EXERCISE PROMPT
Quote the records below word for word, starting at the line containing "I will 204,606." and ending at the line containing "Click 'highlights)' text".

START RECORDS FOR THIS TASK

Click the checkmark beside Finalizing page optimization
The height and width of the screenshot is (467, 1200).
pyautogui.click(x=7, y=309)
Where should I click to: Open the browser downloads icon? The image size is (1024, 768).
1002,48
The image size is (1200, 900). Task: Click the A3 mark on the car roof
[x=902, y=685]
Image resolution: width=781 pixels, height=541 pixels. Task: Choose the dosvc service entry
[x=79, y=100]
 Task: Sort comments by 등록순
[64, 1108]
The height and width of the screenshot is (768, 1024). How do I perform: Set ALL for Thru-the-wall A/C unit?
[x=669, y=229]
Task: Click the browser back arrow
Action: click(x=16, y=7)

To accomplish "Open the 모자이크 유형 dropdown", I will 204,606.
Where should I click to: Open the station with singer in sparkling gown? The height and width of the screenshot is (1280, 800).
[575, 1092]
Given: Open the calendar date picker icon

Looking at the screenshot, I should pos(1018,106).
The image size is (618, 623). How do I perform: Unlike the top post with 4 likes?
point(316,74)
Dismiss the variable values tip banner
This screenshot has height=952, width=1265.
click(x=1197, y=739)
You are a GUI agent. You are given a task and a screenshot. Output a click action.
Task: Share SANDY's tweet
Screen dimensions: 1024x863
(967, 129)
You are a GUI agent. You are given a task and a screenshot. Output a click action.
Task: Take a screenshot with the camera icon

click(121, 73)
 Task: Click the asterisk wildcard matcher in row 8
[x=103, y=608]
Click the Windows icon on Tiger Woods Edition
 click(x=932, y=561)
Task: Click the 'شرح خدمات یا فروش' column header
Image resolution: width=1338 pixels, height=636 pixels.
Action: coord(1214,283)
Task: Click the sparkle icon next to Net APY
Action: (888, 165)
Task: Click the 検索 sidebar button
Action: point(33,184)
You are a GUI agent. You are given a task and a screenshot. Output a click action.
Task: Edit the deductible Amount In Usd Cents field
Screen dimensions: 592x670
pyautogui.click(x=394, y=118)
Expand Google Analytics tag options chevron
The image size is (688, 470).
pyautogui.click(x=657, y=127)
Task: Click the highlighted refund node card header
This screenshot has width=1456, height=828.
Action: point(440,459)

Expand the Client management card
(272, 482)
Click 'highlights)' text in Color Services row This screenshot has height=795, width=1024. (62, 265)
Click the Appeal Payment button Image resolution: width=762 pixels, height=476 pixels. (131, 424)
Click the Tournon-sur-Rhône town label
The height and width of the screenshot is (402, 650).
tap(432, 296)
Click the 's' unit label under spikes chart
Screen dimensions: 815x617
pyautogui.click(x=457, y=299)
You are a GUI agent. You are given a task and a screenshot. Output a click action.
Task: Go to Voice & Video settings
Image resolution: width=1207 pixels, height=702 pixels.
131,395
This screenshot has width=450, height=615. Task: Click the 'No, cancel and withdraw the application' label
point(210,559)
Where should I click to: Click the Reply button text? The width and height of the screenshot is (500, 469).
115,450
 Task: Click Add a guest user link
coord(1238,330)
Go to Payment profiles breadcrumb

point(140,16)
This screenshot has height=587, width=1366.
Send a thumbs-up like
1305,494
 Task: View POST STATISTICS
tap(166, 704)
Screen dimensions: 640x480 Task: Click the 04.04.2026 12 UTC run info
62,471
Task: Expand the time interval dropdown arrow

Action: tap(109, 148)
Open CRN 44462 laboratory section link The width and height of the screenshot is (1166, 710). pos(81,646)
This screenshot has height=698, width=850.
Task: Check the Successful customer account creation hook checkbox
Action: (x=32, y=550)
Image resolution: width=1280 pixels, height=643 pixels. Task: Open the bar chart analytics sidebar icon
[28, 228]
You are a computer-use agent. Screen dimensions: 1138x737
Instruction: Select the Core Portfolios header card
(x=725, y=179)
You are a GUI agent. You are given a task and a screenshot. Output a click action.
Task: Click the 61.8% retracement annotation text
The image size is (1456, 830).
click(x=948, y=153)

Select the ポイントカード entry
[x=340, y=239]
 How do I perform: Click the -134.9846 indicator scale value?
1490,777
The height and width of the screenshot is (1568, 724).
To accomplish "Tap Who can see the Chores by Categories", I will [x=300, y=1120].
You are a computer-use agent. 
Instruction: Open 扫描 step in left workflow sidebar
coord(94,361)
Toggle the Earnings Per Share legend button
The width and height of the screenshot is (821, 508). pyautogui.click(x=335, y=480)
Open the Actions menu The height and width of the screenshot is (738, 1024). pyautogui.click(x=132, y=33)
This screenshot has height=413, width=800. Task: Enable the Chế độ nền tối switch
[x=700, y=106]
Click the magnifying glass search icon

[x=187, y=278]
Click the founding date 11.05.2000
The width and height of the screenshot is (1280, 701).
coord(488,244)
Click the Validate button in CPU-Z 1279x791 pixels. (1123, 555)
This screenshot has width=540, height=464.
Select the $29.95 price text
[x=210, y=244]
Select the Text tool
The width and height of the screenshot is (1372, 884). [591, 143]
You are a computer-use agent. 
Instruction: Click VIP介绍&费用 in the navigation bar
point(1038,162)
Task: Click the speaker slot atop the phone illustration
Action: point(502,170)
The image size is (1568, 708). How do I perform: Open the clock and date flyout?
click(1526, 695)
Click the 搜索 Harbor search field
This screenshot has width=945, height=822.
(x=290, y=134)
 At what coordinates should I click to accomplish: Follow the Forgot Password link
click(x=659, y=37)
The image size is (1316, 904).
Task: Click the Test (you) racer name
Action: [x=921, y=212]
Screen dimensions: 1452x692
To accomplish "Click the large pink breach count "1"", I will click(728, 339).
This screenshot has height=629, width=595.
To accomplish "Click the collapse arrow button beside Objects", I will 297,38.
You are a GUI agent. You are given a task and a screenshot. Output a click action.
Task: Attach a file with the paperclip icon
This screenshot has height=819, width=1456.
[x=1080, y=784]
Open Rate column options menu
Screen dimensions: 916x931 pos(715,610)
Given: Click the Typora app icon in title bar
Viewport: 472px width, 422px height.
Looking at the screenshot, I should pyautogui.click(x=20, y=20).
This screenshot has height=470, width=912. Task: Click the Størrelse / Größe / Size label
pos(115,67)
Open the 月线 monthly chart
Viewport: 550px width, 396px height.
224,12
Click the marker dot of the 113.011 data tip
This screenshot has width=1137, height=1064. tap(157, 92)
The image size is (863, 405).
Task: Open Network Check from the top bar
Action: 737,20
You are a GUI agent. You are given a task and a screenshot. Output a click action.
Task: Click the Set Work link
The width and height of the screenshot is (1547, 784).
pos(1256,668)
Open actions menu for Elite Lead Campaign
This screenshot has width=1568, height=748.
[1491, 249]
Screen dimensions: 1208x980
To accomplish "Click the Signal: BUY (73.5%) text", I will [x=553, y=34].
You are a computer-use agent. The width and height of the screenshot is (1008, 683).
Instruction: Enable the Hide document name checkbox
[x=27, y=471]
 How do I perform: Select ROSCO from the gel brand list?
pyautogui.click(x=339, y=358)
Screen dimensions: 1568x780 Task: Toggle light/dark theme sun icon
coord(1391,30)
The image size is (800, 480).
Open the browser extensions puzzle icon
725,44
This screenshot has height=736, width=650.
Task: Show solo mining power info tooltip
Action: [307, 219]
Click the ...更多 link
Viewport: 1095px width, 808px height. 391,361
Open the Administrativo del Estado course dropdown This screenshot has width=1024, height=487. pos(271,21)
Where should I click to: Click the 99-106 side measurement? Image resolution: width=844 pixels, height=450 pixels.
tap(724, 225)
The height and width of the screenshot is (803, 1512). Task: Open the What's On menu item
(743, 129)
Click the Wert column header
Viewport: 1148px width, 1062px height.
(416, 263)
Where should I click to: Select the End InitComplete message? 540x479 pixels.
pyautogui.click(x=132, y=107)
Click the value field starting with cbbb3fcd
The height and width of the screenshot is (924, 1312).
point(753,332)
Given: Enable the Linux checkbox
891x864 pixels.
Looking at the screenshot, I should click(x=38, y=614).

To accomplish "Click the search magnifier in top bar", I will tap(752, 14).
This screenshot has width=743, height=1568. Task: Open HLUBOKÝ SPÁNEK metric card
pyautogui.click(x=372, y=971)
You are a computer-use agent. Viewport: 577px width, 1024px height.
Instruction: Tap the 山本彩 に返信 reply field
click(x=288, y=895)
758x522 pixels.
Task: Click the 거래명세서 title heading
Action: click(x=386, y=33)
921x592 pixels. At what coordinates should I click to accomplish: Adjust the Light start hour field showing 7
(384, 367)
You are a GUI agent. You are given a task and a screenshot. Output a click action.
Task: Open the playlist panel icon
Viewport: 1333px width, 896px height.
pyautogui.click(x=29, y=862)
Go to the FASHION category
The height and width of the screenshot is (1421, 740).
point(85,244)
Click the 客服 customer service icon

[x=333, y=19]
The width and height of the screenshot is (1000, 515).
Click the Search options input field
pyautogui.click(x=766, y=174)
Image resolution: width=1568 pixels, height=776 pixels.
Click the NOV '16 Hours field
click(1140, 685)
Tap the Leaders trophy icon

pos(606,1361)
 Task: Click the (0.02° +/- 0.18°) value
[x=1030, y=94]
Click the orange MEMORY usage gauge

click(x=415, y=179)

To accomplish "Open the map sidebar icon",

END RECORDS FOR THIS TASK

ANSWER IN FULL
To accomplish "Open the 모자이크 유형 dropdown", I will 204,606.
Where should I click to: Open the station with singer in sparkling gown? The height and width of the screenshot is (1280, 800).
[575, 1092]
Given: Open the calendar date picker icon

Looking at the screenshot, I should pos(1018,106).
The image size is (618, 623). How do I perform: Unlike the top post with 4 likes?
point(316,74)
Dismiss the variable values tip banner
This screenshot has height=952, width=1265.
click(x=1197, y=739)
You are a GUI agent. You are given a task and a screenshot. Output a click action.
Task: Share SANDY's tweet
Screen dimensions: 1024x863
(967, 129)
You are a GUI agent. You are given a task and a screenshot. Output a click action.
Task: Take a screenshot with the camera icon

click(121, 73)
 Task: Click the asterisk wildcard matcher in row 8
[x=103, y=608]
Click the Windows icon on Tiger Woods Edition
 click(x=932, y=561)
Task: Click the 'شرح خدمات یا فروش' column header
Image resolution: width=1338 pixels, height=636 pixels.
Action: coord(1214,283)
Task: Click the sparkle icon next to Net APY
Action: (888, 165)
Task: Click the 検索 sidebar button
Action: point(33,184)
You are a GUI agent. You are given a task and a screenshot. Output a click action.
Task: Edit the deductible Amount In Usd Cents field
Screen dimensions: 592x670
pyautogui.click(x=394, y=118)
Expand Google Analytics tag options chevron
The image size is (688, 470).
pyautogui.click(x=657, y=127)
Task: Click the highlighted refund node card header
This screenshot has width=1456, height=828.
Action: point(440,459)

Expand the Client management card
(272, 482)
Click 'highlights)' text in Color Services row This screenshot has height=795, width=1024. (62, 265)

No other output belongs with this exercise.